Monday 14 March 2016


            He was born in Libave (Liepāja), Courland, into a rabbinical family.  He studied in religious primary school and yeshivas, and secular subjects and languages with private tutors.  He was a son-in-law of the Gaon of Telz, R. Eliezer, from whom he received ordination into the rabbinate.  He was later rabbi in Talsen (Talsi), Courland, where he lived until WWI.  When the Tsarist government expelled the Jews from the war theaters, he was deported with all the local Jews deep into Russia.  He returned at the beginning of 1919 from Russia, was a cofounder and the first director of Bet Midrash Lemorim (Teachers’ seminary) in Telz (1920), and thereafter became headmaster (rosh yeshiva) of the Slobodka Yeshiva.  From 1924 until WWII, he was rabbi in Vierzhbolove (at the Lithuanian-German border).  He published articles in: Hatsfira (The siren) and Moment (Moment) in Warsaw; Haneeman (The faithful) and Der yidisher leben (The Jewish life) in Telz; Dos vort (The word) in Vilna; and other serials.  He was the author of religious texts in Yiddish and in Hebrew, such as: Beys yisroel, dos hoyz fun yisroel (The house of Israel), “moral writings for the Jewish house” (Warsaw, 1900), part 1, 48 pp.; Halikhot am olam (The demeanor of the eternal people), “a short Jewish history, revised according to the latest Jewish sources” (Kovno, 1929), 114 pp.  He also published other religious texts in Yiddish under the pen name YA″H.  He translated Samson Raphael Hirsch’s work from German into Hebrew and Yiddish: Metav higayon (The best logic) (Vilna, 1913), 196 pp.; Rosh hashana, 16 pp.; Yom kipur (Day of atonement), 26 pp.; Sukot (Festival of booths), 16 pp.; Hashabat (The Sabbath), 45 pp.; Briv (Letters), 180 pp.  All of these were published in Warsaw in 1926.  R. Hirshovits was murdered by the Nazis in the first days of the month of July 1941, together with all of the Jews of Vierzhbolove.

Sources: Sh.

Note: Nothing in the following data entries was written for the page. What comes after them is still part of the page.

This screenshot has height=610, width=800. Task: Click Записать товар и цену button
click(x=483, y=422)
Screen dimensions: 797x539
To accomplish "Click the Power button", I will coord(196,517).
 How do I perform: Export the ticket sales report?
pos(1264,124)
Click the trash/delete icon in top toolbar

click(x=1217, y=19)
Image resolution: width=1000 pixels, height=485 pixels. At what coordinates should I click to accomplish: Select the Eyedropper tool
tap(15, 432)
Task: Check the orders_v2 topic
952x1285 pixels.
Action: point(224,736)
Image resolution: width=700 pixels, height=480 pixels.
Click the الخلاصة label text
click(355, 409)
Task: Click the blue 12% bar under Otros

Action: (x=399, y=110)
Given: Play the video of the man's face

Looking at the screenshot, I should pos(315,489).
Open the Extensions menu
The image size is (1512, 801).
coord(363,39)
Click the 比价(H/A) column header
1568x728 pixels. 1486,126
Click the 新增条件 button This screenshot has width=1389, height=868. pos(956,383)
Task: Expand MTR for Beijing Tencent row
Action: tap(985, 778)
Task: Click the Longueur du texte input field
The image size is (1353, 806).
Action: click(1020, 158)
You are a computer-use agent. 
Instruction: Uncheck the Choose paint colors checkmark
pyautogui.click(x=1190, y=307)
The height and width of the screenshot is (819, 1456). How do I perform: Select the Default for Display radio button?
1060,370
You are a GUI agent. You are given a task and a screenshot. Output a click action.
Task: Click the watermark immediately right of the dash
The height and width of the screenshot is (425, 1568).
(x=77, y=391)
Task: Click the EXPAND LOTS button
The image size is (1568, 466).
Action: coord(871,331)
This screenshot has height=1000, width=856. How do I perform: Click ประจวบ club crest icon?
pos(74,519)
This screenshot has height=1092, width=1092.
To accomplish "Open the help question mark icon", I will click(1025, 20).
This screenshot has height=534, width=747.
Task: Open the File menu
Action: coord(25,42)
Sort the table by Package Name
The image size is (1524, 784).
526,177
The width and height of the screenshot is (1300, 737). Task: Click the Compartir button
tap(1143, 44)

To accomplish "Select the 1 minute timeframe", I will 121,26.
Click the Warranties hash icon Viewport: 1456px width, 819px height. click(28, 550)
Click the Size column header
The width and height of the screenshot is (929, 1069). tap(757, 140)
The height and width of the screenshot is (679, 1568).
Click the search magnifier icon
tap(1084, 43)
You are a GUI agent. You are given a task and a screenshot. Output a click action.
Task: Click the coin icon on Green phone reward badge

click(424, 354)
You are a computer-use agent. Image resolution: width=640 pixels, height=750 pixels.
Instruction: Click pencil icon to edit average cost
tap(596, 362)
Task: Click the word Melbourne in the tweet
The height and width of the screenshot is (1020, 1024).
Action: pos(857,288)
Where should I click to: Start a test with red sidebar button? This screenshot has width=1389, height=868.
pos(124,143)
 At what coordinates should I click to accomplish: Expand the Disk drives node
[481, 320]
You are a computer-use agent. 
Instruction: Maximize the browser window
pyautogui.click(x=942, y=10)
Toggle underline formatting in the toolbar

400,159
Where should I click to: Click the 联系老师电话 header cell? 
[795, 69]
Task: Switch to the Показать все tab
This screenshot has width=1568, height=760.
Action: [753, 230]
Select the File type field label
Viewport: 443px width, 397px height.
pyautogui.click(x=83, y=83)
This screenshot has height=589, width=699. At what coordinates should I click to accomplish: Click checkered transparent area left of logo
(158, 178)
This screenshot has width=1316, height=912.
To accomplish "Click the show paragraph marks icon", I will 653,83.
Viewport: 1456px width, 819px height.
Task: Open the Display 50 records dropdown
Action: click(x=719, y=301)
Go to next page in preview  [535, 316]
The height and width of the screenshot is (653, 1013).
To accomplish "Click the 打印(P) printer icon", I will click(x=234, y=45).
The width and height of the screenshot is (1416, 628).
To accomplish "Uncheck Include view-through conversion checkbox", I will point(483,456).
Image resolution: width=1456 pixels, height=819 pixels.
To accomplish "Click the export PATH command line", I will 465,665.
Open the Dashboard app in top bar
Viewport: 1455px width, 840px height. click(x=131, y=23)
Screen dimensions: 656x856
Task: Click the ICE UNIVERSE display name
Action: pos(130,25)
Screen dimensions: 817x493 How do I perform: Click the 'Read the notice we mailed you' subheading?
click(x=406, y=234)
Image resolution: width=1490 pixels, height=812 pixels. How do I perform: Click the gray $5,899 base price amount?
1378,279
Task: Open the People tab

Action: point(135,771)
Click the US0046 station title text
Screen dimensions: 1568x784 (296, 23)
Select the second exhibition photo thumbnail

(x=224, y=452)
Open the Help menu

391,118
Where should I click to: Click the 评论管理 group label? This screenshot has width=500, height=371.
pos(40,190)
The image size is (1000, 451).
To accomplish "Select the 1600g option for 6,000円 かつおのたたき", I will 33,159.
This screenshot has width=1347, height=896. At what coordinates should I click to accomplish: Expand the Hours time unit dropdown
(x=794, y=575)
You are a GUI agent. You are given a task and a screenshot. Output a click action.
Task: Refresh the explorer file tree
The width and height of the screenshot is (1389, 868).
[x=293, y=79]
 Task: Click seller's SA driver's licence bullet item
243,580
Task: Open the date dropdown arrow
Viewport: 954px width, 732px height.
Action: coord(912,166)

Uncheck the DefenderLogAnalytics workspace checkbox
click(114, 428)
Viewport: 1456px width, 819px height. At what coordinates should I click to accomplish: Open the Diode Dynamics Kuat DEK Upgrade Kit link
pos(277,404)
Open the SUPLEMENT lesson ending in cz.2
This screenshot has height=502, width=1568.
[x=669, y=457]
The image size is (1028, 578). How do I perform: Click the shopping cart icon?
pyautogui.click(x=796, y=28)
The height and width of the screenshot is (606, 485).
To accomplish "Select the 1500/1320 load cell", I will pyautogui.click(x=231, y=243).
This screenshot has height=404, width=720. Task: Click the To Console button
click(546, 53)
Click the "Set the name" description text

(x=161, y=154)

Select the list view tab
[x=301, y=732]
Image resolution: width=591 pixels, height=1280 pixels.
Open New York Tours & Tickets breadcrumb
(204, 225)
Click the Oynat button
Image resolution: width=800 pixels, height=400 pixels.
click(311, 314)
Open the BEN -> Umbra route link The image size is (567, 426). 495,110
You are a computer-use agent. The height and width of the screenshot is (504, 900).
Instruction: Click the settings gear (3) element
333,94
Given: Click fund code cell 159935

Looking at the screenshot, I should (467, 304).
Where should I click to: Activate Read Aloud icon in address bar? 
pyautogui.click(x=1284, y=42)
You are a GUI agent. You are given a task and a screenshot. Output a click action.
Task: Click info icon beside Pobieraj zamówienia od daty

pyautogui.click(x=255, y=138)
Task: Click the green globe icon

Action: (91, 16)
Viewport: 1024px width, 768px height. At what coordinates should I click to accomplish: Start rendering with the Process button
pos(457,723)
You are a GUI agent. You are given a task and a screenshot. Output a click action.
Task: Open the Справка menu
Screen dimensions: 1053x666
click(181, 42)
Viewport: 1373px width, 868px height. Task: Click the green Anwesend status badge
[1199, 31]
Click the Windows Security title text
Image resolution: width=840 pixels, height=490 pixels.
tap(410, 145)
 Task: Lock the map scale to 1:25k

Duber Gotlib, Sefer ohole shem (The Jewish people) (Pinsk, 1912), p. 84; Kh. D. Fridberg, in Bet eked sefarim (Library) (Tel Aviv, 1956); Sh. Greyniman, in Dos vort (Vilna) (July 22, 1926); Biblyografishe yorbikher fun yivo (Bibliographic yearbooks from YIVO) (Warsaw, 1927); Froym Oshri, Divre efrayim (Commentaries of Efrayim) (New York, 1949); p. 117; E. R. Malachi, in Leksikon fun der nayer yidisher literatur (Biographical dictionary of modern Jewish literature), vol. 1 (New York, 1956), in the bibliography of Ben-Tsien Alfes; M. Gifter, in Dos yidishe vort (The Jewish word) (New York) (May 1957).